Language and Clinical Communication by John Skelton Pdf
The search for a set of skills which can be identified and taught as 'good clinical communication' has been of considerable value in persuading decision makers at medical schools and other bodies that communication matters. These days, very large numbers of medical schools use what are essentially skills-based models, such as the extraordinarily thorough Calgary-Cambridge approach. However, I believe that the emphasis on communication' as simply a set of skills, such as eye contact, open questions and so on, has badly skewed the development of the discipline. The teaching of "communication skills" in fact strikes me as a very small part of what I do, not a very difficult part for the majority of students, and - whisper it - one which is often pretty dull...In "Language and Clinical Communication", John Skelton critically considers the theory behind this complex field. His wide-ranging approach reflects on the recent developments within the medical humanities and reflects on his controversial stance; questioning the relevance of skill-based teaching in the clinical arena in an accessible, easy to read manner. You will find Skelton's light-hearted and open-minded attitude to the topic unquestionably illuminating.

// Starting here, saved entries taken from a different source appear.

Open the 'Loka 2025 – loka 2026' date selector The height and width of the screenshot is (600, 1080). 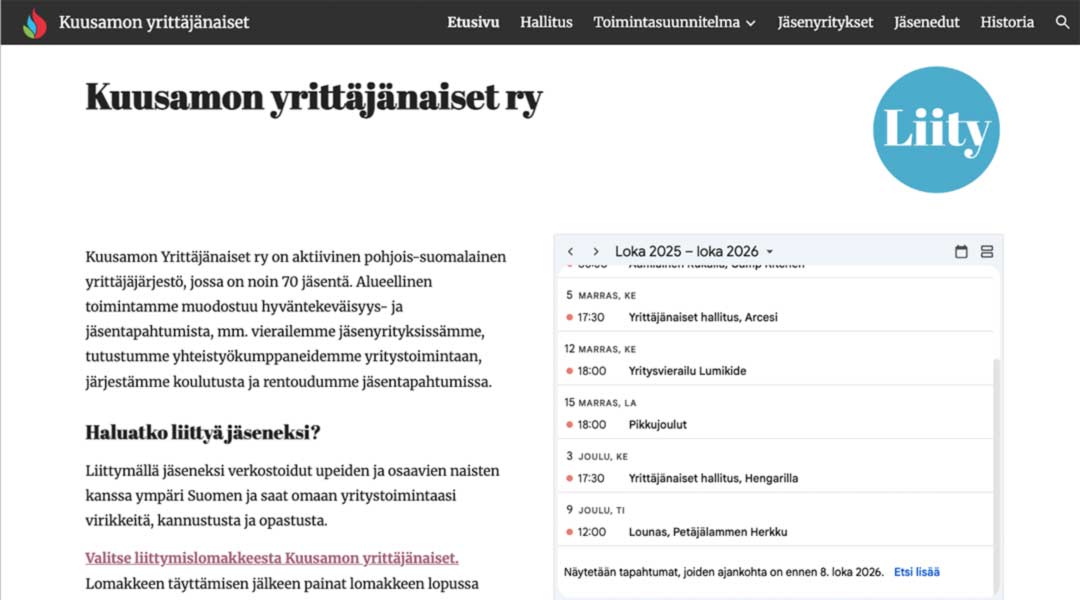[695, 252]
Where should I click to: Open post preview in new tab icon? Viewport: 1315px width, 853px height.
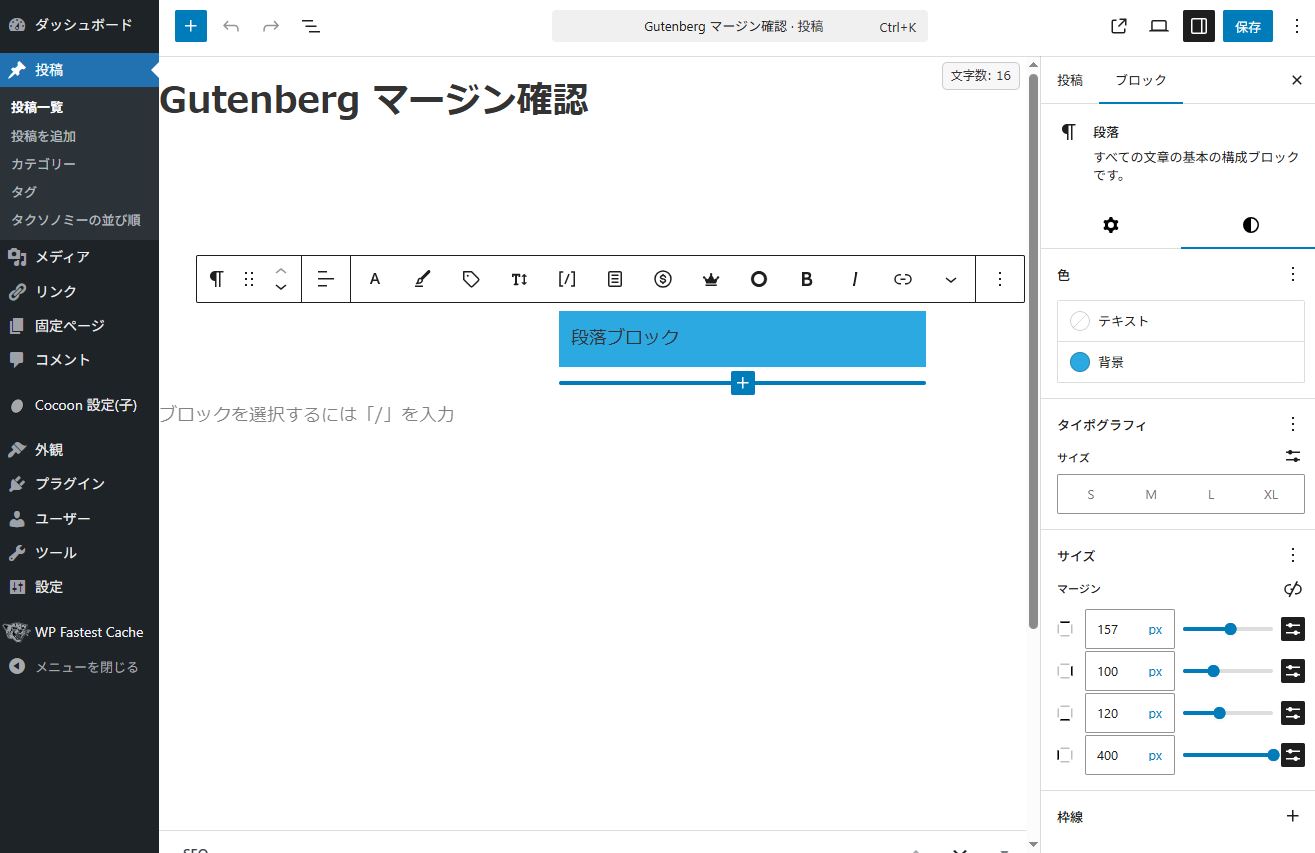tap(1119, 26)
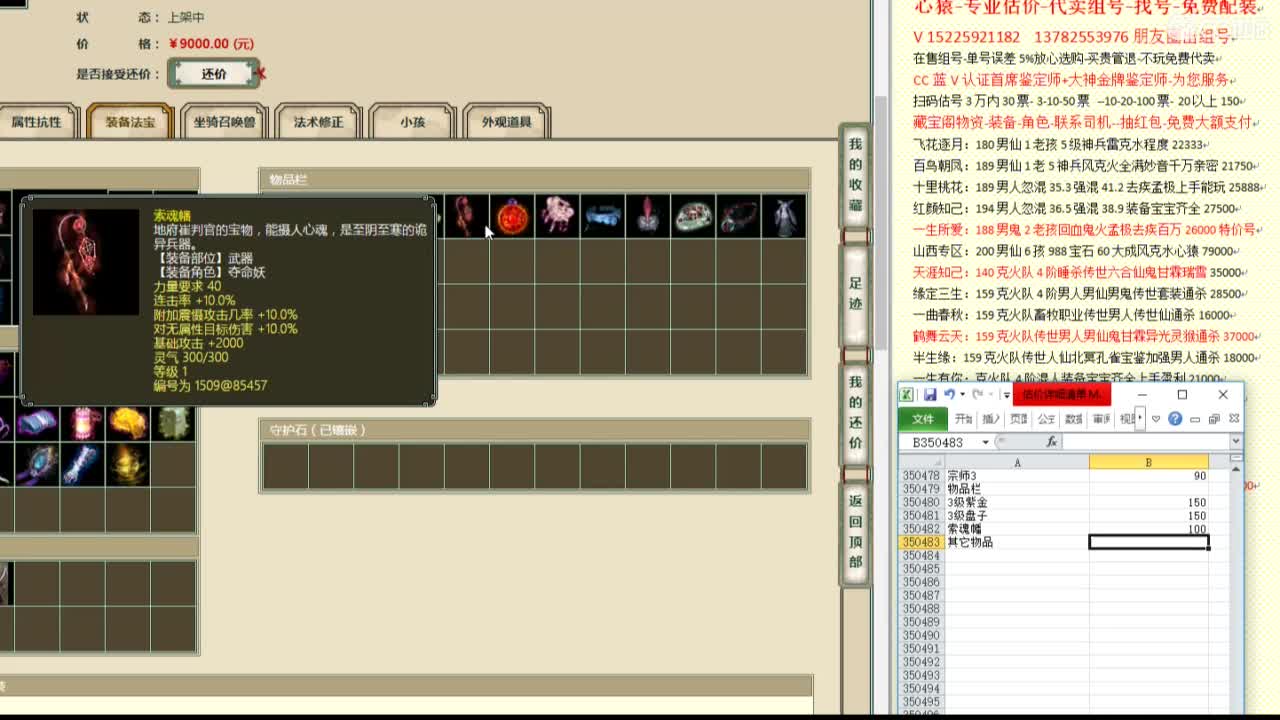Expand the Name Box dropdown arrow
Image resolution: width=1280 pixels, height=720 pixels.
(x=985, y=442)
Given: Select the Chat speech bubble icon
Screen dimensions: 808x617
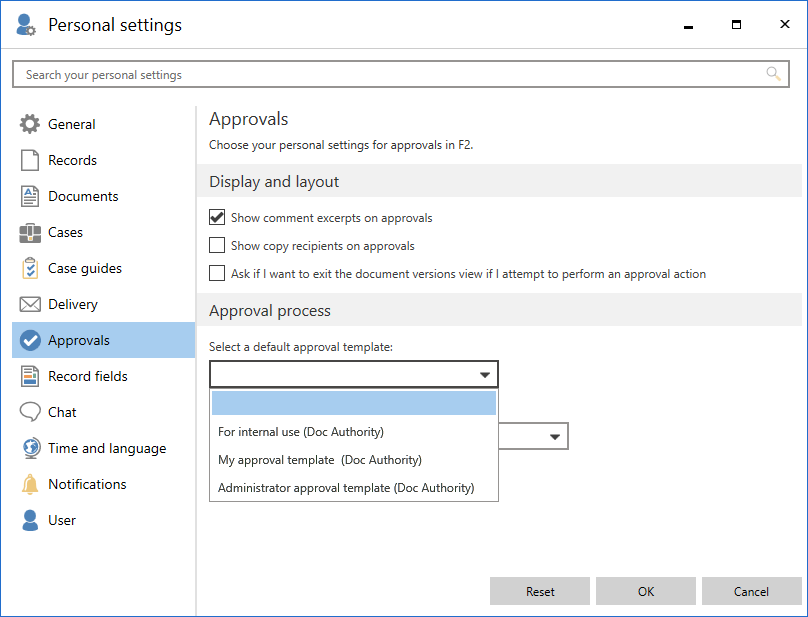Looking at the screenshot, I should pyautogui.click(x=30, y=413).
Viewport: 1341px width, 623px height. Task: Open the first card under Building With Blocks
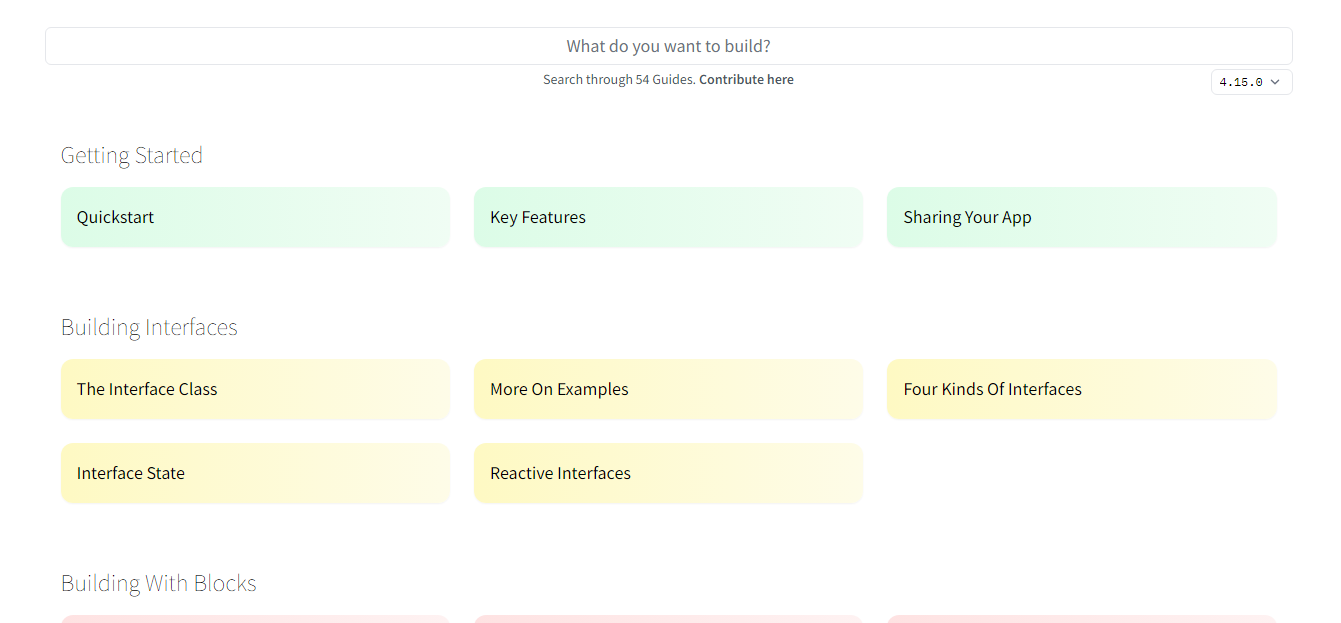pyautogui.click(x=255, y=619)
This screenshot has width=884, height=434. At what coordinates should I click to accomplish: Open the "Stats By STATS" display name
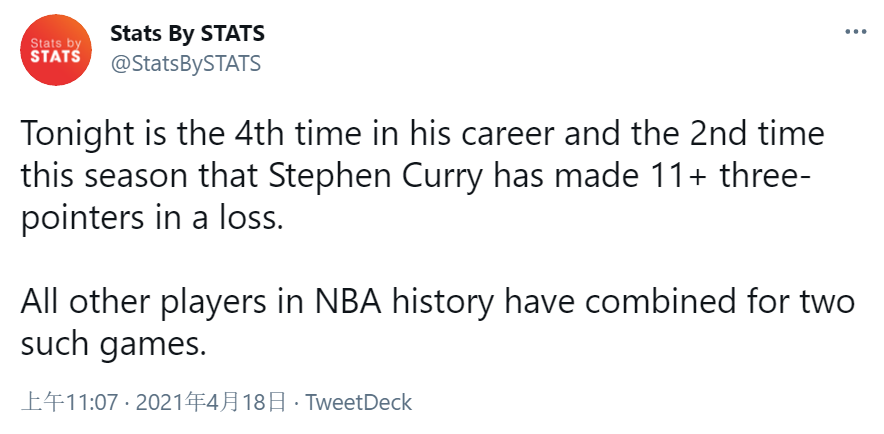tap(187, 34)
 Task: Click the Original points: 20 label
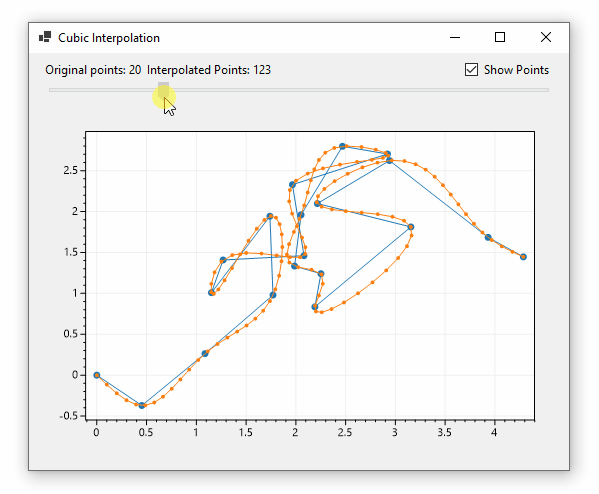pos(93,70)
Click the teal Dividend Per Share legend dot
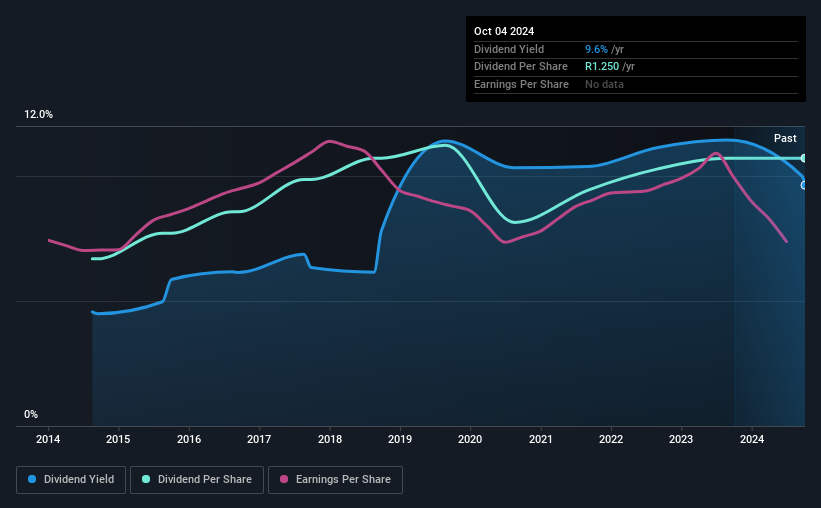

In this collection of over 100 primary sources, many translated for the first time, Faith Wallis reveals the dynamic world of medicine in the Middle Ages that has been largely unavailable to students and scholars.
Manners, Morals, and Medical Care by Barry Silverman,Saul Adler Pdf
This book is a unique reference for medical students, residents, and allied healthcare workers who are just entering the medical field. It outlines in an anecdotal, yet pedagogical manner what one should expect and what is expected of an individual when embarking on a career at a clinic or hospital. Organized into two sections, the book defines in clear terms student responsibilities, expectations, and appropriate collegial interactions through the implementation of historical, moral, and ethical narrative techniques. Chapters discuss the justification of “medical professionalism” as defined in medical school core curriculum, and how and why such ideological norms exist. The book employs clinical scenarios based on incidents chosen to illustrate appropriate behavioral guidelines. The book also addresses common but difficult interpersonal problems all practitioners deal with that require empathy including delivering bad news, working with families, sexual harassment, the importance of diversity, and burnout in the work place. Each chapter includes short biographies meant to give context of the integral role of medicine in the development of our modern complex diverse society. Comprehensive, socially conscious, and written in an engaging yet didactic narrative style, Manners, Morals, and Medical Care serves as an authentic source and a practical guide on the responsibilities of a practitioner when caring for patients.